Can I use PyOpenCL in integration with Scipy to perform Differential Evolution in parallel with GPU?

Question

I got my code for simulating a multivariate regression model to work using the Differential Evolution, and even got the multiprocessing option to help out in reducing runtime. However, with 7 independent variables with 10 values each and matrix operations on 21 100+ element matrices takes a bit of time to work on 24 cores. I don't have much experience with multiprocessing with PyOpenCL, so I wanted to ask if it's worth entering into and trying to integrate the two to work on the GPU. I've attached the code snippet of 3 variables and 3 values for reference:

import scipy.optimize as op
import numpy as np

def func(vars, *args):
    res = []
    x = []
    for i in args[1:]:
        if len(res) + 1 > len(args)//2:
            x.append(i)
            continue
        res.append(np.array(i).T)
    
    f1 = 0
    for i in range(len(x[0])):
        for j in range(len(x[1])):
            diff = (vars[0]*x[0][i] + vars[1])*(vars[2]*x[1][j]*x[1][j] + vars[3]*x[1][j] + vars[4])*(vars[5]*50*50 + vars[6]*50 + vars[7])
            f1 = f1 + abs(res[0][i][j] - diff) # ID-Pitch
    
    f2 = 0
    for i in range(len(x[0])):
        for j in range(len(x[2])):
            diff = (vars[0]*x[0][i] + vars[1])*(vars[5]*x[2][j]*x[2][j] + vars[6]*x[2][j] + vars[7])*(vars[2]*10*10 + vars[3]*10 + vars[4])
            f2 = f2 + abs(res[1][i][j] - diff) # ID-Depth
    
    f3 = 0
    for i in range(len(x[1])):
        for j in range(len(x[2])):
            diff = (vars[2]*x[1][i]*x[1][i] + vars[3]*x[1][i] + vars[4])*(vars[5]*x[2][j]*x[2][j] + vars[6]*x[2][j] + vars[7])*(vars[0]*3.860424005 + vars[1])
            f3 = f3 + abs(res[2][i][j] - diff) # Pitch-Depth
    return f1 + f2 + f3


def main():
    res1 = [[134.3213274,104.8030828,75.28483813],[151.3351445,118.07797,84.82079556],[135.8343927,105.9836392,76.1328857]]
    res2 = [[131.0645086,109.1574174,91.1952225],[54.74920444,30.31300092,17.36537062],[51.8931954,26.45139822,17.28693162]]
    res3 = [[131.0645086,141.2210331,133.3192429],[54.74920444,61.75898314,56.52756593],[51.8931954,52.8191817,52.66531712]]
    x1 = np.array([3.860424005,7.72084801,11.58127201])
    x2 = np.array([10,20,30])
    x3 = np.array([50,300,500])
    interval = (-20,20)
    bds = [interval,interval,interval,interval,interval,interval,interval,interval]
    res = op.differential_evolution(func, bounds=bds, workers=-1, maxiter=100000, tol=0.01, popsize=15, args=([1,2,2], res1, res2, res3, x1, x2, x3))
    print(res)
    
if __name__ == '__main__':
    main()

Answer 1

firstly, yes it's possible, and func can be a function that will send the data to the GPU then wait for the computationts to finish then transfer the data back to the RAM and return it to scipy.

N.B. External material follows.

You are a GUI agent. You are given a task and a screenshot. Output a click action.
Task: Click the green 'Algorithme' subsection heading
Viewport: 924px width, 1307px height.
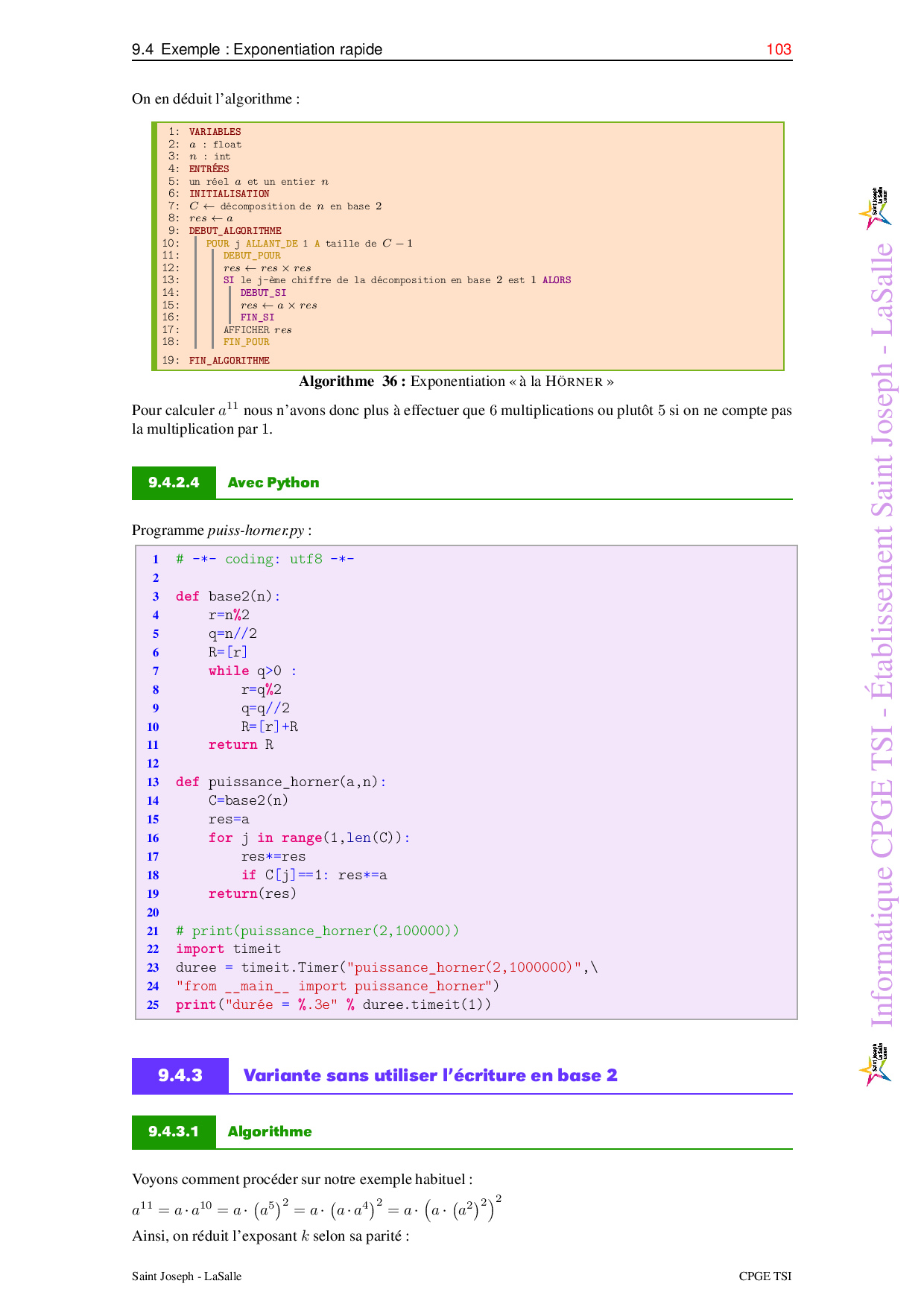pos(270,1132)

changing computations from CPU to GPU side is not always beneficial, because of the time required to transfer data back and forth from the GPU, so with a moderate laptop GPU for example, you won't get any speedup at all, and your code might be even slower. reducing data transfer between the GPU and RAM can make GPU 2-4 times faster than an average CPU, but your code requires data transfer so that won't be possible.

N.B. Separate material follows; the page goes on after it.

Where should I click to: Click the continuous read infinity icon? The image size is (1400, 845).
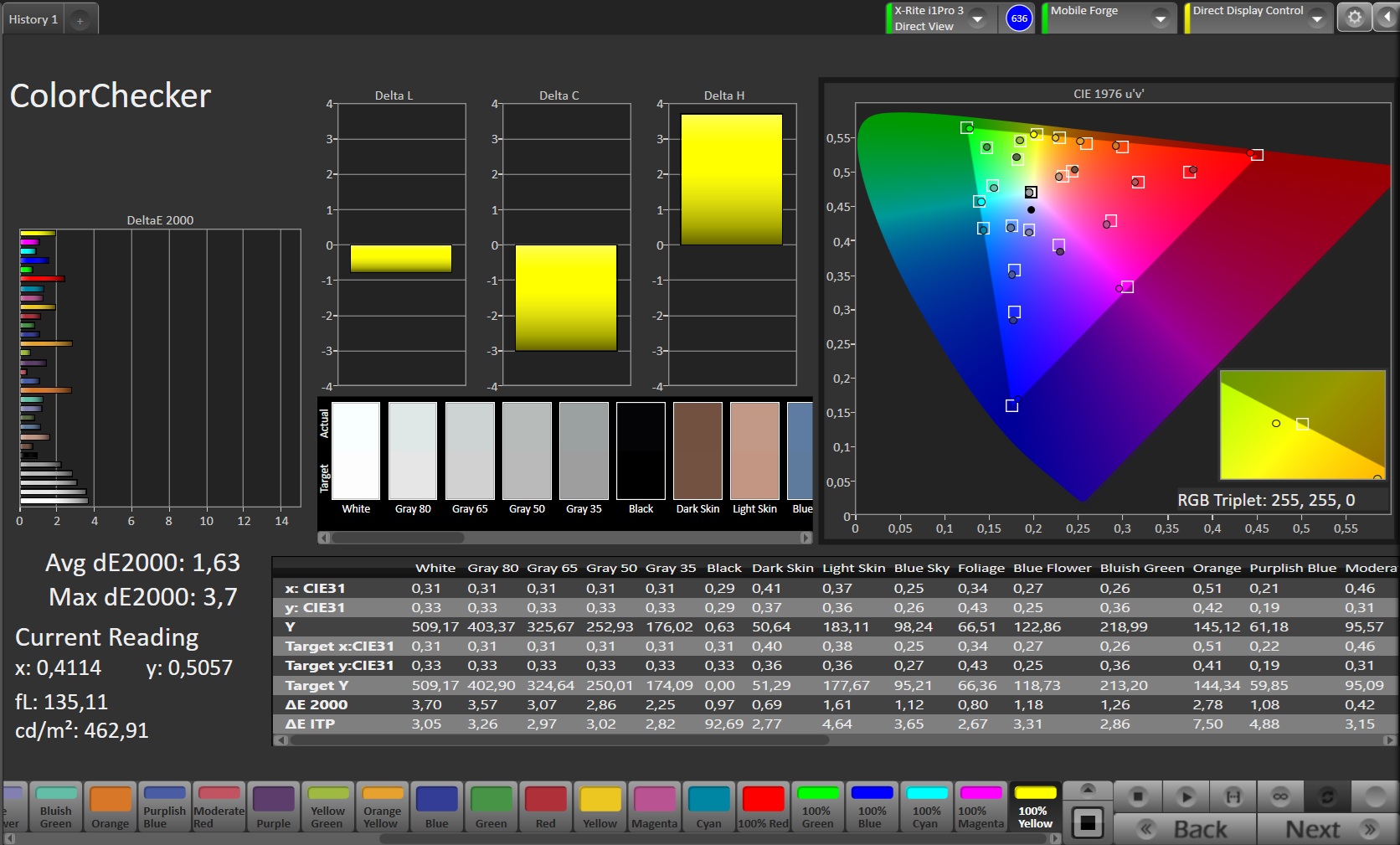coord(1280,796)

for powerful GPUs with high bandwidth (things like RTX2070 or RTX3070 or APUs) you can expect faster computations, so computations on GPU will be a few times faster than CPU, even with the data transfer, but it depends on the code implementation of both the CPU and GPU code.

lastly, your code can be sped up without the use of GPU, which is likely the first thing you should do before going for GPU computations, mainly by using code compilers like cython and numba, that can speed up your code by almost 100 times with little effort without major modifications, but you should convert your code to use only fixed size preallocated numpy arrays and not lists, as the code will be much faster and you can even disable the GIL and have your code multithreaded, and there are good multithreaded looping implementations in them.